The NMAE was significantly negatively correlated with age (r = -0.06, p = 0.0002) and female gender (r = -0.07, p = 0.0001), indicating that the accuracy of prediction of PROPr from the global physical and mental health scale scores was slightly lower among younger adults and males. The Tukey-Kramer multiple range test indicated that the NMAE was significantly higher for non-Hispanic Blacks (mean = 0.58) and Hispanics (mean = 0.55) than for non-Hispanic Whites (mean = 0.46) and multi-racial respondents (mean = 0.43). All these differences are small in magnitude.

Discussion

The OLS regression model indicated substantial (64% and 59%) shared variance between the PROPr and the PROMIS global health items and scale scores, respectively. The variance explained is comparable to the 65% of the variance in the EQ-5D-5L predicted by PROMIS-10 items in a previous study [8] and higher than the 40–48% of the variance shared between the PROMIS-10 and the Veterans RAND-12 physical and mental health summary scores in another study [15]. The NMAE of 0.45 (PROMIS global health items) and 0.49 (PROMIS global health scales) indicate that on average the predicted values were less than a half-standard deviation of the observed scores. Both OLS regression models were slightly less accurate in predicting PROPr scores for males, younger adults, non-Hispanic Blacks, and Hispanics.

Only two of the global health items were not significantly and uniquely related to the PROPr: the global self-rating of health (global01) and overall quality of life (global02). This is due to the previously noted [2] local dependence between global01 and the global rating of physical health (global03), and the fact that global02 is highly correlated with global ratings of mental health (global04). Both PROMIS global physical health and mental health scale scores were significantly uniquely associated with the PROPr.
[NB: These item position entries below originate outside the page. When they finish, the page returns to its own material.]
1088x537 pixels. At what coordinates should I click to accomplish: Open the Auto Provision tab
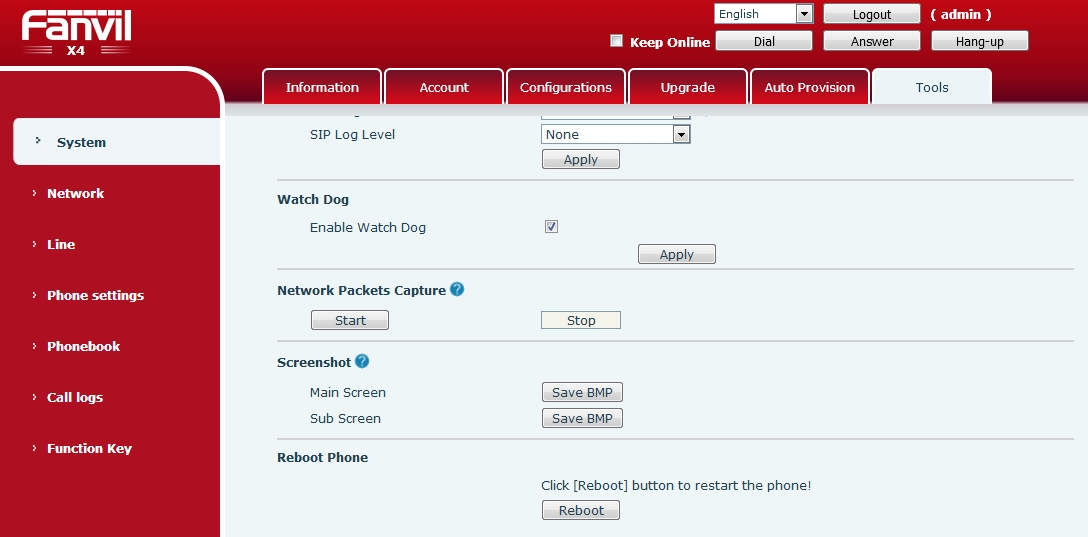click(809, 87)
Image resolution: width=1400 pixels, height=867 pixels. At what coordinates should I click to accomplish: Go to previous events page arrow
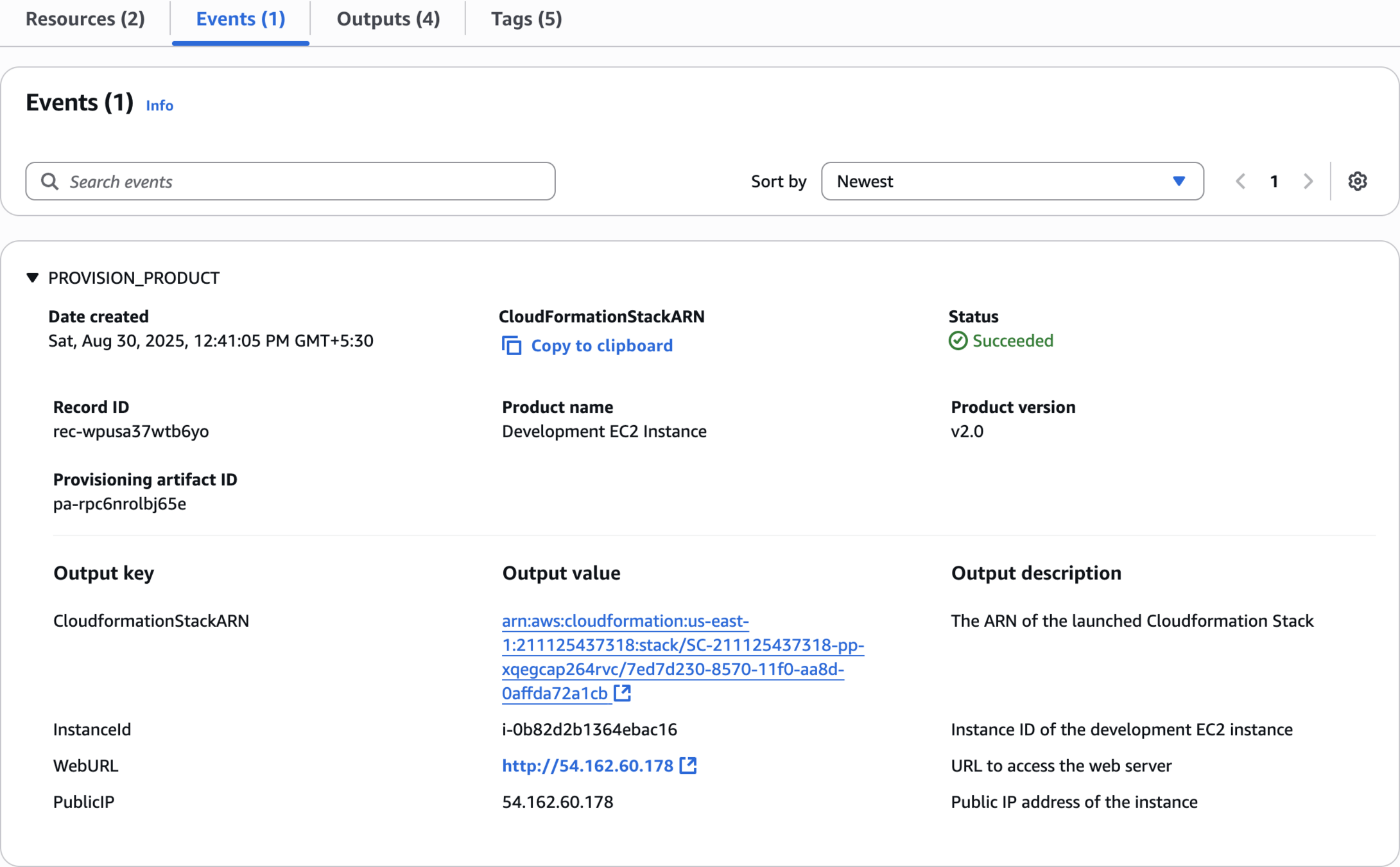(1240, 181)
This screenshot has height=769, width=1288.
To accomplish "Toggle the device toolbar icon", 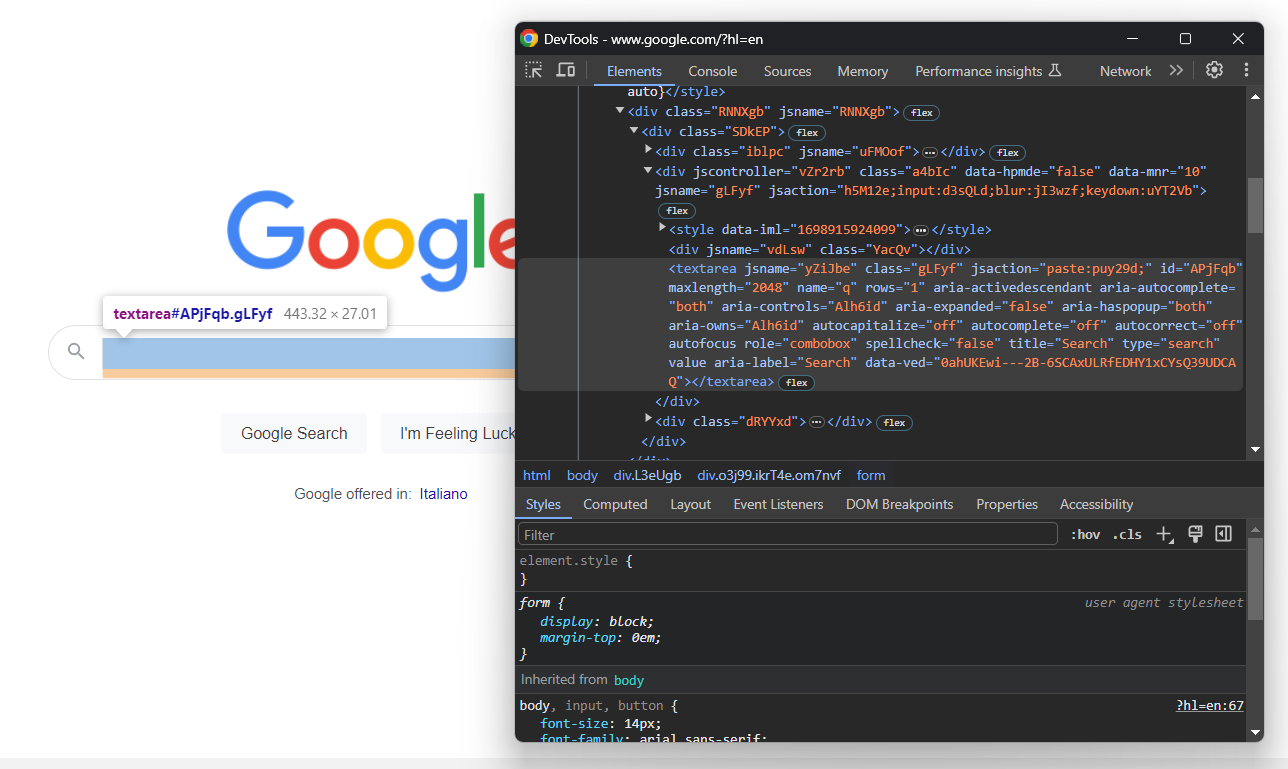I will (566, 70).
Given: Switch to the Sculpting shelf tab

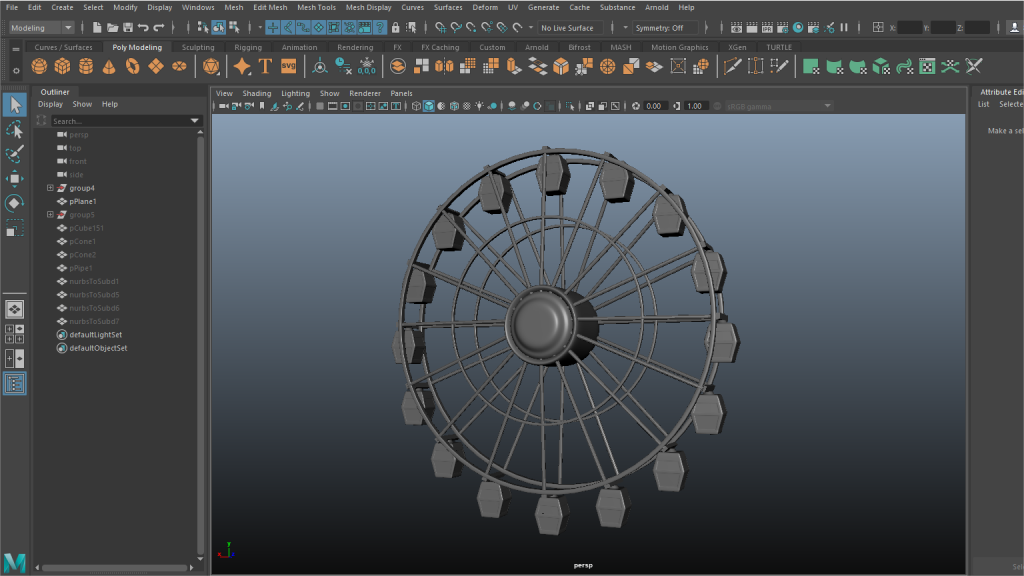Looking at the screenshot, I should [x=198, y=47].
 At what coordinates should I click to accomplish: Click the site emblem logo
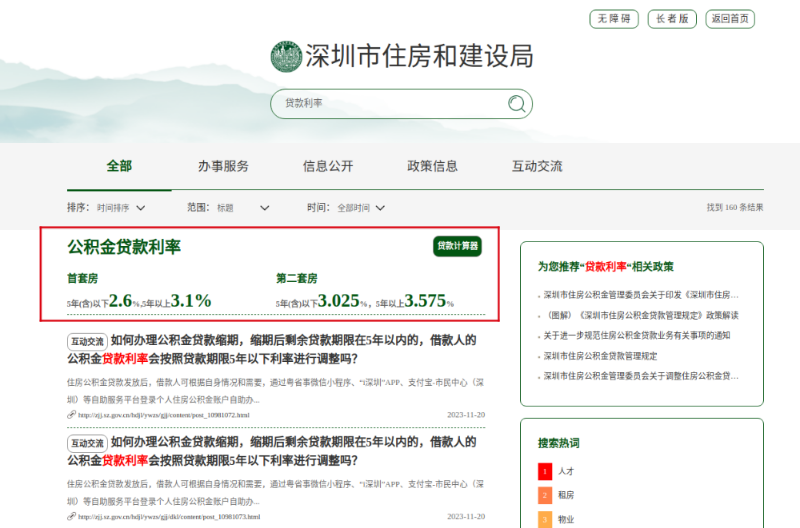[x=286, y=56]
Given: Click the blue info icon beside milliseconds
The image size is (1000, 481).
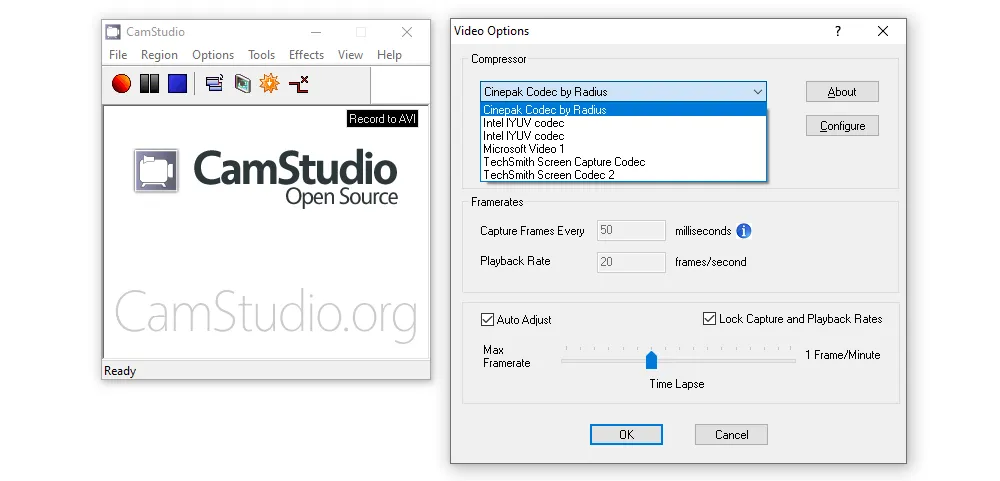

While the 57% response rate exceeds the 44% average response rate found in a meta-analysis of online surveys [16], nonresponse can affect the generalizability of the results. The use of a well-known probability-based panel representative of the U.S. population [11] is a strength of the study. The unweighted sample was similar in gender and education, slightly older (52 versus 48), and had fewer Hispanics (12% versus 17%) than general population estimates from the U.S. Current Population Survey [17]. The underrepresentation of Hispanics was in part due to the limitation of the study to English-language respondents. Multivariate analyses have yielded similar results for weighted and unweighted data [18].

Methods other than OLS have been used such as Tobit and Censored Least Absolute Deviation, mixture models, and adjusted limited dependent variable mixture models to map scores from one measure to another [19]. For example, beta-binomial regression was found to perform better than OLS for several fit criteria (root mean squared error, mean absolute error, normal root mean squared error, normalized mean absolute error, and correlation between predicted and observed values) in a prior study, but the fit was similar to two decimal places (e.g., root mean squared error of 0.1218 versus 0.1191 for OLS and beta-binomial, respectively) [20]. Moreover, we used linear equating to address the problem of OLS models leading to over-predicting at the lower end and underpredicting at the upper end. Finally, the estimated scores should be limited to group-level applications because of the lack of accuracy of individual-level estimates.

Future studies are needed to further examine the accuracy of the prediction equations, but the OLS regression equations derived here can facilitate cost-effectiveness research and meta-analyses. These equations make it possible to provide a reasonable estimate of a bottom-line preference-based summary score when only the PROMIS global health items have been administered. Further exploration of the less accurate predictions for younger age, males, and among Black and Hispanic respondents is needed.